Ricky Montgomery headlines alongside University performers at PMG 2023 Spring Concert


Maryrose Salva

Ricky Montgomery performing his set as the PMG’s 2023 Spring Concert headliner

Julianna Lamourt, Staff Writer

Pace Music Group (PMG) held its second annual Spring Concert at Sounds of Brazil (S.O.B.) on April 27 where three of the University’s own students were able to perform on a New York City stage where some of the music industry’s most influential artists have performed like Drake, Kendrick Lamar, Kanye West and Mac Miller, among others. The lineup consisted of singers Jillian Dowd, Xavier Wise and Carmen Ridley, as well as the event’s headliner, Ricky Montgomery. 

Back row from left to right: Mandi Karpo (’23), Jillian Dowd (’23), Olivia Mascolo (’23), Sophia Russo (’23)
Bottom row from left to right: Hannah Page (’25) and Abbie Pace (’23) (Maryrose Salva)

S.O.B.’s, which stands for Sounds of Brazil, has been providing the SoHo neighborhood with live music for over 40 years. Initially, S.O.B.’s was opened “with the purpose of exposing the musical wealth and heritage of the Afro-Latino Diaspora to as many people as possible.” For Jillian Dowd, a senior at the University majoring in Arts and Entertainment Management, performing at a venue like this was nothing new. Dowd, whose songs are inspired by genres like pop urbano and reggaeton, exuded the very same sense of empowering confidence.
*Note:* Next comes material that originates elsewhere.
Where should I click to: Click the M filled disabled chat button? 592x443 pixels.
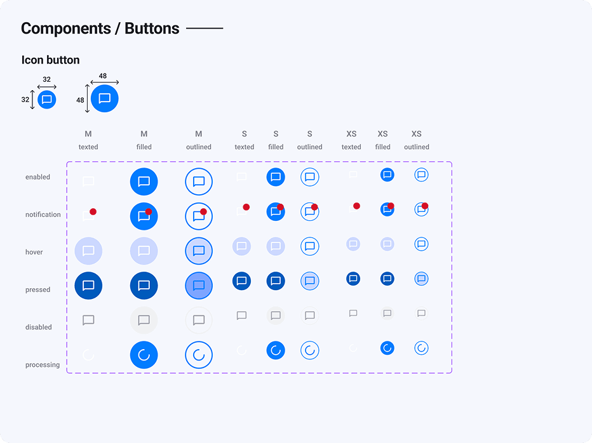pyautogui.click(x=144, y=320)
“This is what I was born to do and I’m really excited for people to see my work and my girls work. My dancers are incredible and they put their heart and soul into the choreography,” Dowd said when asked if she was nervous before the event.

Xavier Wise performed as the second artist of the evening. (Sanchin Archer)

Dowd’s confidence was echoed by other performers, such as Xavier Wise, a senior at the University. Wise, who sings R&B, hip-hop, house and “as many genres as [he] can touch,” stated something similar when asked if he had any anxiety before the performance. “Coming from all the performances I’ve done throughout my life, I’m ready for today. I’m ready to get my music out there and perform my music.”

While Carmen Ridley, a junior at the University, did not share similar feelings as the other performers saying that she “always [has] nerves.” She also humbly mentioned that her “mom says, ‘nerves mean you care.’” If Ridley was nervous during her performance, the audience certainly could not tell as they sang along to Ridley’s excellent cover of Amy Winehouse’s “Back to Black.” 

There was a slight contrast between the student performers’ eagerness to get on stage and the event headliner, Ricky

Carmen Ridley (’23) performing with vocalist Cecilian Dang. (Sachin Archer)

Montgomery’s feelings about performing. For Montgomery, who has 6.5 million monthly listeners on Spotify, this was something new. Although he did state that he was not nervous, performing at this type of event was something the artist had never done before.

“This is my first time in a long time–maybe ever–giving a show in this format where I didn’t sell tickets, and so I really have no idea if anyone will know who I am once I hit the stage,” Montgomery said. “I wouldn’t say I’m nervous with that feeling. It’s kind of exciting to go into a situation where I feel like I have to win people over. I get, maybe, like a twisted excitement out of it. I do like working against a crowd that hates me a little bit.” 

Montgomery, whose songs went viral on TikTok in 2020, quickly realized that the audience was very familiar with his work. At some points, he even grabbed a phone from the audience to take a video and also gave someone in the crowd the microphone to sing, proving he had little to win over or worry about. 

As the night wrapped up with Montgomery’s last song, students pulled out their phones and slowly waved their flashlights to the slow melody of the music. While this may have been just another night for S.O.B.’s, which has seen some of music’s most influential artists, this event was certainly a big success for PMG and one that will be enthusiastically remembered by the audience.